Staying safe this fire season

Published on 09 January 2023

The fire danger period for the City of Melton started on 9 January and will continue until the CFA declares the end of the period.  

The CFA has urged the community to use common sense and take responsibility for preventing fires. Bushfires start quickly, often without warning and can threaten lives and properties within minutes. 

The City of Melton’s beautiful natural landscape and closeness to the green wedge means we must be vigilant to the risk of fires. Homes and properties across our city back onto grasslands and bushland. 

Everyone has a part to play in preparing our homes and community for fire season. You don’t have to live in the country or on a large property to be at risk of fire.  

Keeping our yards and gutters clear and making sure you have a plan for your family in the event of a fire or evacuation is everyone’s responsibility.  

To find out more, download the VicEmergency app or visit Council’s fire safety website.  

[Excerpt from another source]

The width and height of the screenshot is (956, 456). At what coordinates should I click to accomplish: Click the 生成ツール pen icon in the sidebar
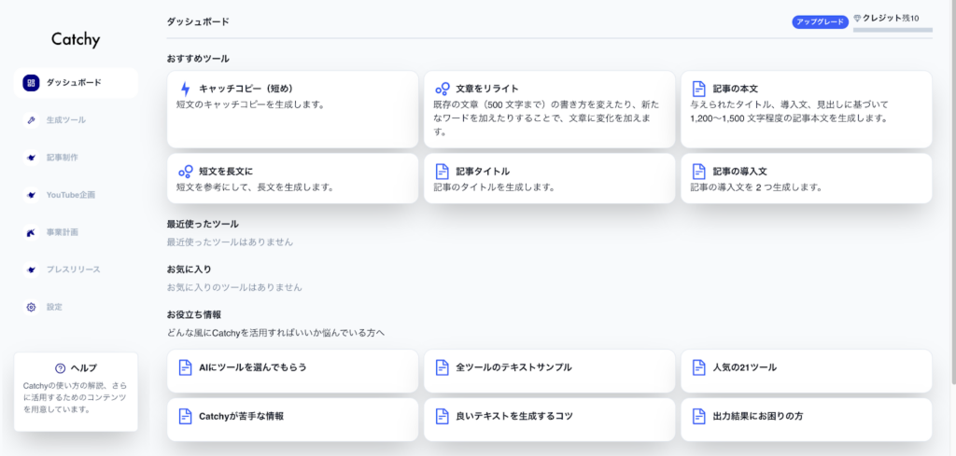(31, 120)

You can also Country Fire Authority’s website for more details on preparing for fire season. 


Looking after yourself and your family on hot days 

Very hot days are dangerous even if they don’t trigger a fire.  

Over this fire season, make sure you drink enough water. Keep a cool water bottle on you all the time if you can.  

If you don’t have air conditioning at home, shopping centres or libraries are good public spaces for some respite. 

If you observe symptoms of heat-related illness, seek medical help. 

Preparing your property 

Lighting fires without a permit during the Fire Danger Period is prohibited, even for burning off. 

Try to remove any dead leaves and old tree branches and any flammable materials, old tyres and rubbish from your yard.  

If you can safely do so, also clear your gutters and roofs of leaf litter and cut back branches overhanging your home, shed or fences.  

It has been a very wet spring which means lots of long grass. Long grass dries quickly in hot weather. Mowing and clearing long grass helps remove kindling that can set off bushfires. 

Every household is eligible for two hard rubbish collections per year, or two drop offs at the Melton Recycling Facility.  

You can find out more at  

Having a fire safety plan 

A fire safety plan will help your family know what they need to do during a fire. A plan will help you plan, prepare and act before and during a fire.  

Consider things like when should I leave, what should I take with me, what if my car won't start, and what if it's a school day. You should also think about what your plans are for your pets during an emergency.  

CFA has produced a Fire Ready Kit that can assist you in developing your Fire Survival Plan. 

Checking in on neighbours during heat events 

You should always look after yourself and your family first in an emergency.  

If you have time and capacity, try to check in your neighbours too. A neighbour living alone, older people, young children, people with a medical condition and pets are most at risk during a fire or on a very hot day.  

Offer to help family, friends and neighbours who are aged over 65 or have an illness by doing shopping or other errands so they can avoid the heat. 

Looking after wildlife 

On really hot days or when there’s fires or smoke nearby, wildlife might seek shelter in your backyard. They will often appear lethargic, disoriented or unresponsive.  

You can help wildlife on hot days by placing bowls of water outside to help keep them hydrated or spray water into trees and shrubs to create cooler niches that they can use to escape the heat. 

If you see wildlife resting in your garden, you should keep people and pets away and allow it to rest and recover. Noise should also be kept to a minimum. 

You should not try to capture or handle wildlife. This may put them under additional stress or you could injure them. They may also bite or scratch you.